Условия заданий =>
1. Какую должность занимал С. Н. Булгаков в 1902 году по тексту о религиозном понимании истории?
2. Верните без изменений фрагмент текста о религиозном понимании истории, начиная со слов «Так, восстановление нарушенной» и заканчивая словами «Тайна Божией Премудрости...».
3. Перечислите все фрагменты текста о религиозном понимании истории, заключенные в кавычки-ёлочки.

Текст =>
++++

Так, восстановление нарушенной вселенской гармонии заслоняет задачу просветления и спасения отдельных индивидуальных душ.

Причина этого ясна: между смыслом мира и его разумностью ставится знак равенства, а разумность измеряется конечным, человеческим масштабом. Разумность истории отождествляется с ее планомерностью, логичностью в пределах человеческой «аристотелевской» логики. «Религиозное осмысливание жизни» превращается в один из вариантов теории прогресса, словно между разумом человеческим и Разумом Божественным различие только количественное, как между конечным и бесконечным, и в хрупкие рамки человеческого познания вместима и уловима вся Тайна Божией Премудрости...

Преодоление рационалистической ограниченности религиозного сознания было возможно только через систематический философский анализ исторической проблемы, и он привел в результате к обостренной постановке вопроса о взаимоотношении знания и веры, иначе говоря, Премудрости Божией, от века сокровенной, и мудрости человеческой. В отчетливой и ясной постановке вопроса о сущности религиозного понимания истории, во вскрытии неизбежно присущих ему антиномий и заключается главная философская ценность русского «богоискательства».

4

«Знать разум всего сущего, понимать одинаково и в поле каждую былинку, и в небе каждую звезду доступно лишь всеведению Божию», – писал в 1902 г. С. Н. Булгаков (тогда профессор политической экономии, теперь, также, протоиерей). Для нас же отдельные события как нашей собственной жизни, так и истории навсегда останутся иррациональны. Для нравственного действования «уверенность в том, что прогресс осуществляется с механической необходимостью», и не нужна, и излишня; «никакие костыли не нужны для нравственного закона!» Ибо не гарантирующее знание, а дерзающая вера должна лежать в основе жизни. Другими словами, определяющее и направляющее значение должно принадлежать не лежащему где-то впереди, в пределах исторической перспективы идеальному строю, а вневременной и вечной норме, абсолютным нравственным постулатам.

++++

Исходные данные =>
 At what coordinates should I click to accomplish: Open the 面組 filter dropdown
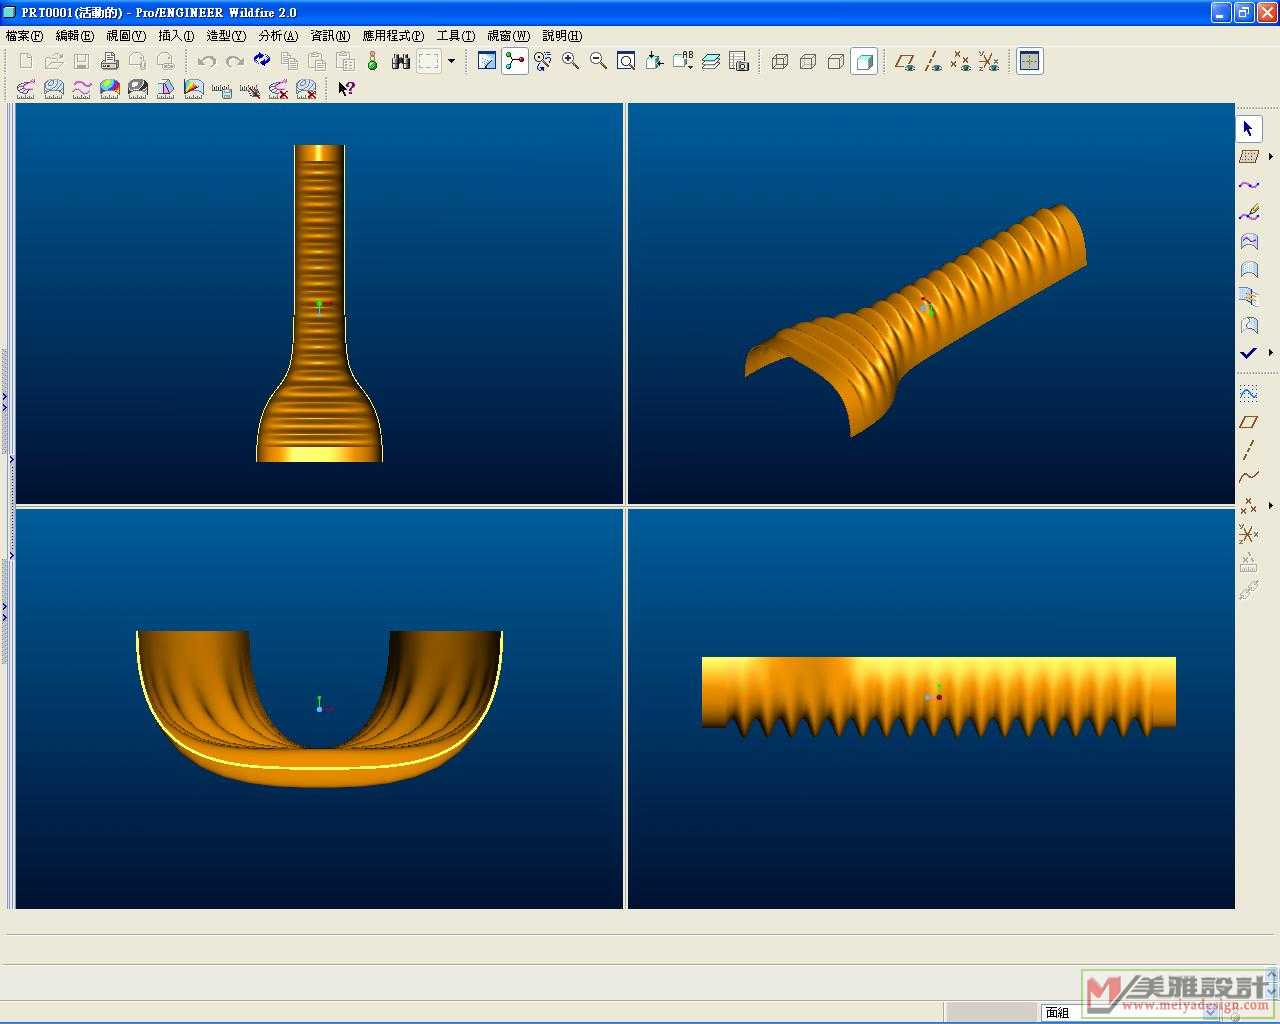pos(1210,1012)
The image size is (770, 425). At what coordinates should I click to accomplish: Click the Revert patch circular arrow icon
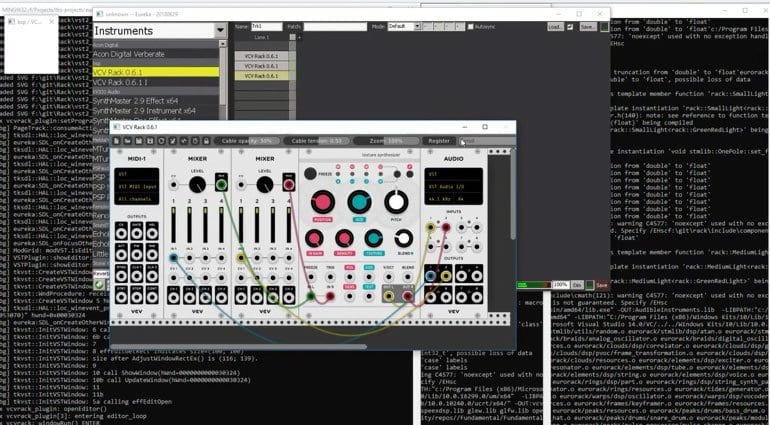click(x=161, y=141)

++++

Полученные ответы =>
1. Он был профессором политической экономии.

2.
Так, восстановление нарушенной вселенской гармонии заслоняет задачу просветления и спасения отдельных индивидуальных душ.

Причина этого ясна: между смыслом мира и его разумностью ставится знак равенства, а разумность измеряется конечным, человеческим масштабом. Разумность истории отождествляется с ее планомерностью, логичностью в пределах человеческой «аристотелевской» логики. «Религиозное осмысливание жизни» превращается в один из вариантов теории прогресса, словно между разумом человеческим и Разумом Божественным различие только количественное, как между конечным и бесконечным, и в хрупкие рамки человеческого познания вместима и уловима вся Тайна Божией Премудрости...

3.
1. «аристотелевской»
2. «Религиозное осмысливание жизни»
3. «богоискательства»
4. «Знать разум всего сущего, понимать одинаково и в поле каждую былинку, и в небе каждую звезду доступно лишь всеведению Божию»
5. «уверенность в том, что прогресс осуществляется с механической необходимостью»
6. «никакие костыли не нужны для нравственного закона!»